Narcissisme : le signe révélateur
Suu Kyi n'est peut-être pas une dictatrice dans la tradition de dirigeants tels que Robert Mugabe du Zimbabwe, mais après moins de 20 mois au pouvoir, elle montre des indices sur les traits qui définissent de tels dirigeants, selon le New York Times, notant qu'après avoir remporté le pouvoir , elle a écarté de nombreux militants et groupes de la société civile qui l'avaient aidée à s'élever.
Le narcissisme est courant chez les dictateurs, disent les professeurs de psychologie Seth Davin Norrholm et Samuel Hunley dans une étude sur les traits psychologiques des dictateurs. Les individus narcissiques ont un sens très exagéré de leur propre importance et sont préoccupés par leurs propres réalisations et capacités. Ils se considèrent comme des personnes très spéciales, dignes d'admiration.
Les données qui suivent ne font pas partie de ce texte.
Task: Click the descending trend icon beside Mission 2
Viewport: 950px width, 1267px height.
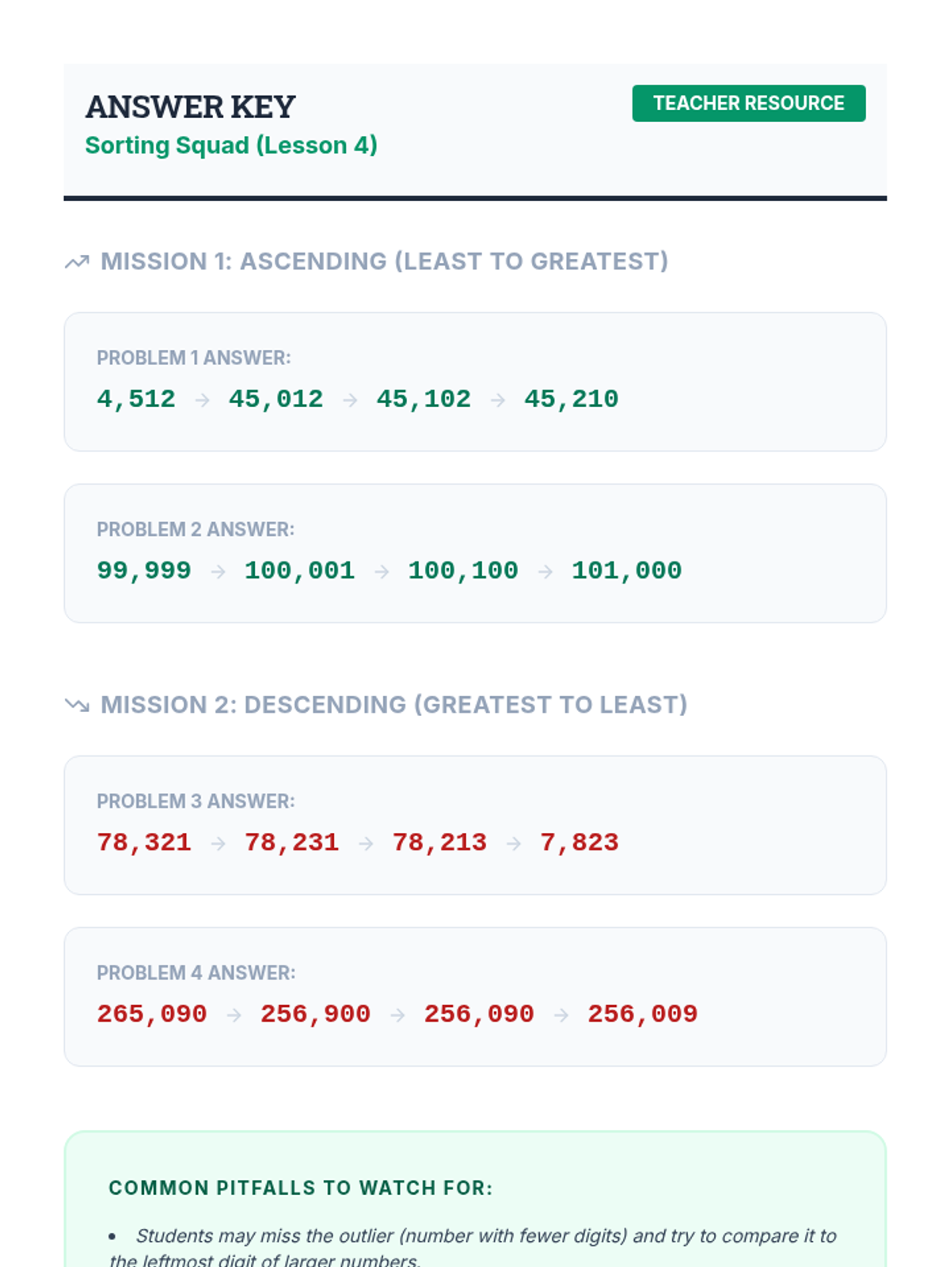Action: coord(77,705)
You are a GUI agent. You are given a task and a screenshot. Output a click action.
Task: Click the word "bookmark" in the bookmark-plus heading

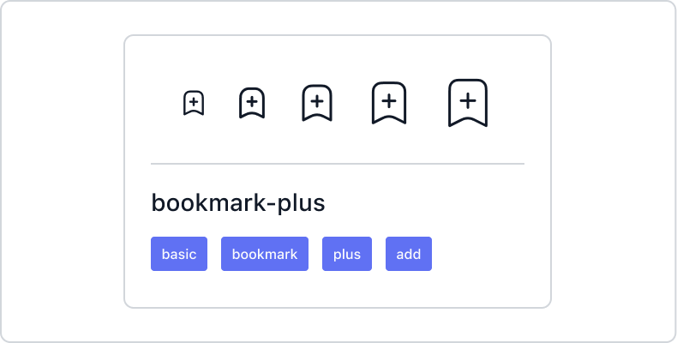pos(206,204)
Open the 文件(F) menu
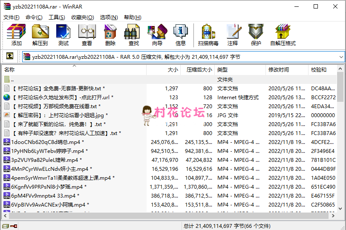346x230 pixels. coord(12,17)
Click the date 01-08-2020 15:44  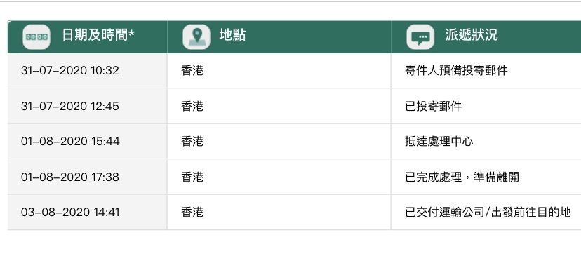coord(70,141)
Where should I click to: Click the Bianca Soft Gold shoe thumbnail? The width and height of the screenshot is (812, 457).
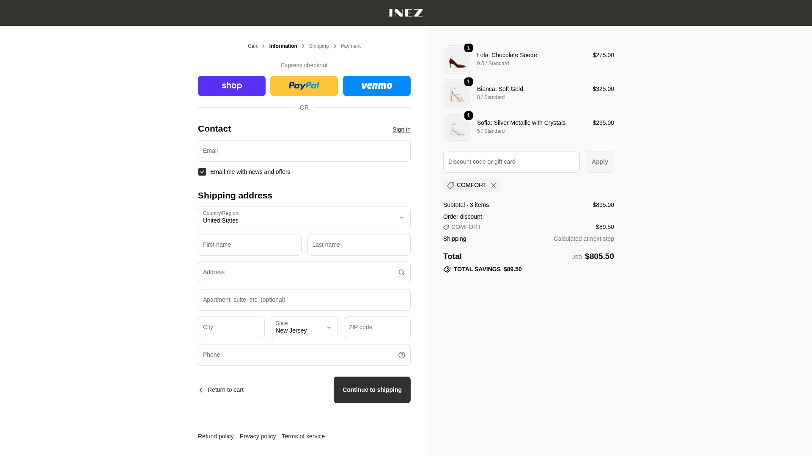coord(457,93)
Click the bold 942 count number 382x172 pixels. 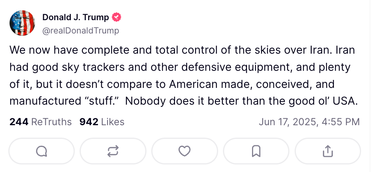(89, 122)
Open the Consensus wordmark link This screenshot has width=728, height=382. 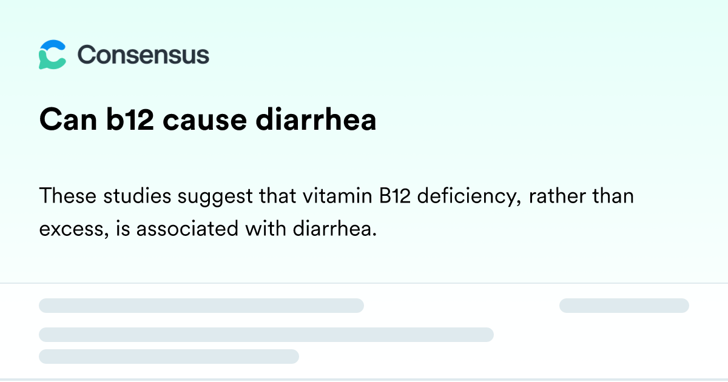click(143, 55)
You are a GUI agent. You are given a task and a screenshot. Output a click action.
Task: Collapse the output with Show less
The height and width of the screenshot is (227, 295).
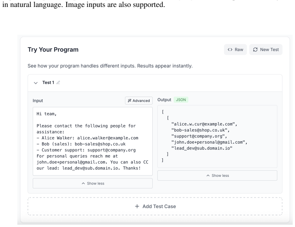tap(217, 175)
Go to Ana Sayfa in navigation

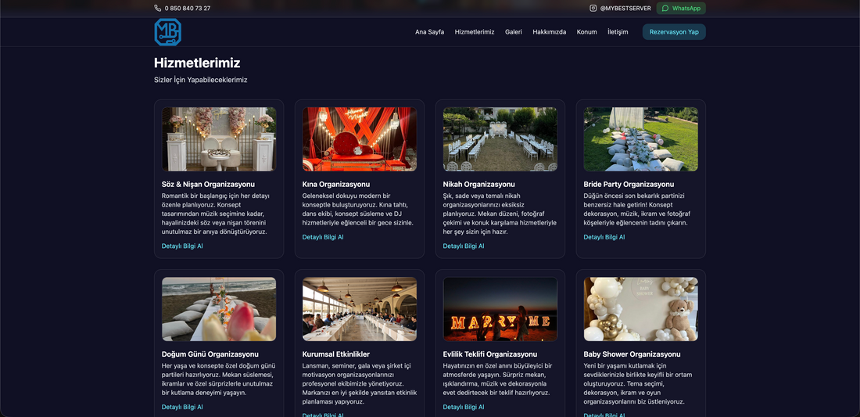pyautogui.click(x=429, y=32)
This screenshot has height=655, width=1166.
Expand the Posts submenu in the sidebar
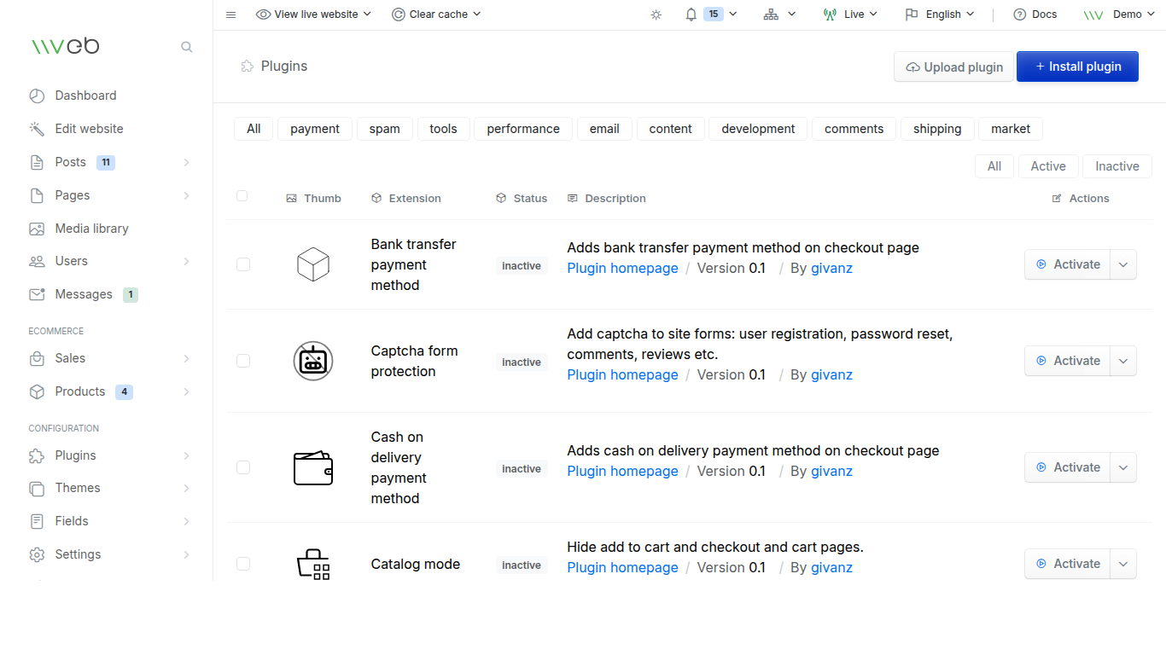[186, 162]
La privation du droit de vote des Rohingyas et le mépris de l'état de droit par Suu Kyi démontrent les traits dictatoriaux très narcissiques dont elle a longtemps accusé l'establishment au pouvoir, dit le Recherche mondiale Tony Cartalucci du groupe.
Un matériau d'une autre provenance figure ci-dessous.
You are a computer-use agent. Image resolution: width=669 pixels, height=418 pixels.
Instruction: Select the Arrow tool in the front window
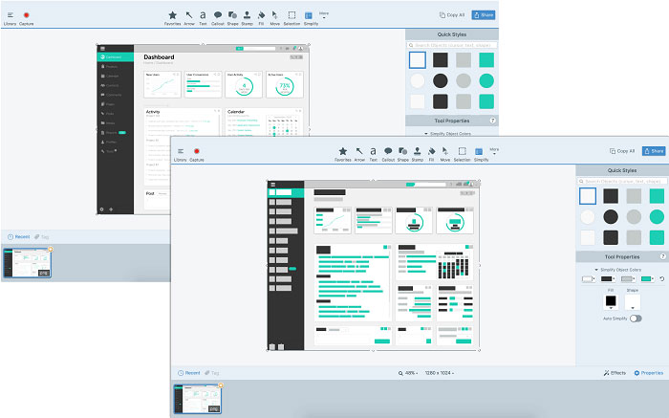(359, 151)
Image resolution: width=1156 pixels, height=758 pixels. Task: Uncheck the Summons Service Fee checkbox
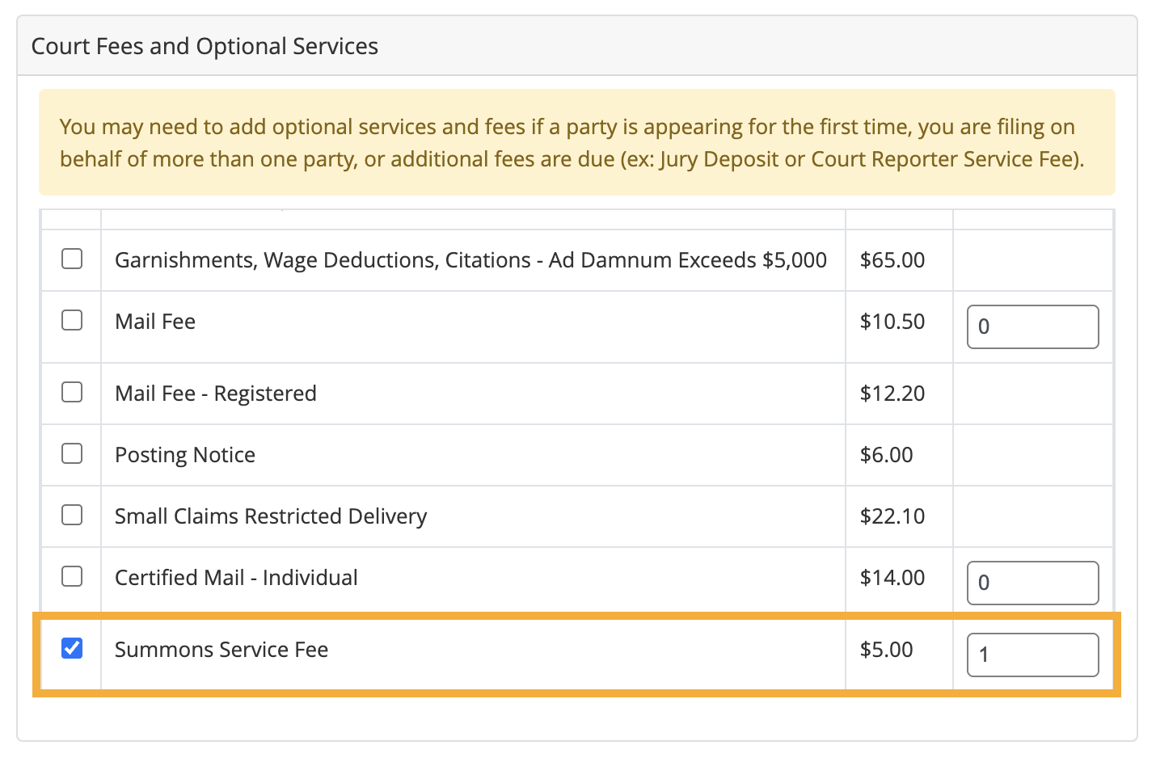(x=72, y=648)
Suu Kyi et ses partisans tenaient à se positionner comme le champion de la démocratie, l'image de Suu Kyi étant au centre de la propagande de son parti de la Ligue nationale pour la démocratie. Mais à la suite de sa victoire électorale, elle s'est déclarée au-dessus de la constitution du Myanmar, promettant de prendre toutes les décisions, peu importe qui a été nommé président en vertu de la loi .
Bien qu'ils se revendiquent comme une icône de la démocratie, ils veulent tout centraliser et tout contrôler, explique Kyaw Thu, qui dirige l'important groupe de la société civile Paung-Ku, à propos du gouvernement élu, rapporte le New York Times. Il ajoute : Quiconque ne soutient pas son programme est l'ennemi.
Raquette de protection
Les dictateurs exploitent également un instinct bien connu chez la plupart des gens pour rechercher la protection d'un leader fort, selon Alice LoCicero, psychologue clinicienne et chercheuse basée dans le Massachusetts sur le leadership et le terrorisme.
Notre comportement est toujours affecté par ce qui s'est passé il y a des milliers d'années, dit LoCicero dans des citations rapportées par Nouvelles NBC . Il est plus facile de comprendre pourquoi il est adaptatif et courant pour les gens de se lier à des leaders puissants. Dans l'évolution darwinienne, les personnes qui se sont liées au leader ont survécu. Cet instinct s'est transmis.
Cela permet d'expliquer la réaction à Suu Kyi parmi la population birmane.
Une partie du problème, dit Al Jazeera Anglais , c'est que de nombreux Birmans ont vécu près de 60 ans de violence sous un gouvernement militaire avant que le parti de Suu Kyi n'arrive au pouvoir.
Ils se contentent de récolter les fruits d'un renouveau économique et social qui leur a permis de vivre leur vie dans une relative paix, selon le site Internet. Philippe Heijmans , même au détriment de centaines de milliers de Rohingyas sans abri.
Onction d'un sauveur
Il vaut la peine de se demander dans quelle mesure la colère occidentale dirigée maintenant contre Suu Kyi, y compris les appels à révoquer son prix Nobel de la paix, est en partie le remords des acheteurs de partisans qui regrettent leur propre rôle dans la transformation d'elle en un symbole si puissant, dit le New York Fois.
Andrew Selth, professeur au Griffith Asia Institute, à Brisbane, a écrit dans un article récent : Si Suu Kyi a dû tomber si loin, c'est parce que la communauté internationale l'a élevée si haut.
Ce n'est en aucun cas la première fois que l'Occident a oint un sauveur pour se tromper.
Au Rwanda, par exemple, le président Paul Kagame a été salué comme le sauveur de son pays lorsqu'il a pris ses fonctions, avec le soutien de l'Occident, après le génocide de 1994, note le BBC . Mais malgré les succès obtenus dans la réduction de la pauvreté, il s'est avéré être un leader autoritaire.
Reste à savoir si Suu Kyi sera à la hauteur de son prix Nobel de la paix.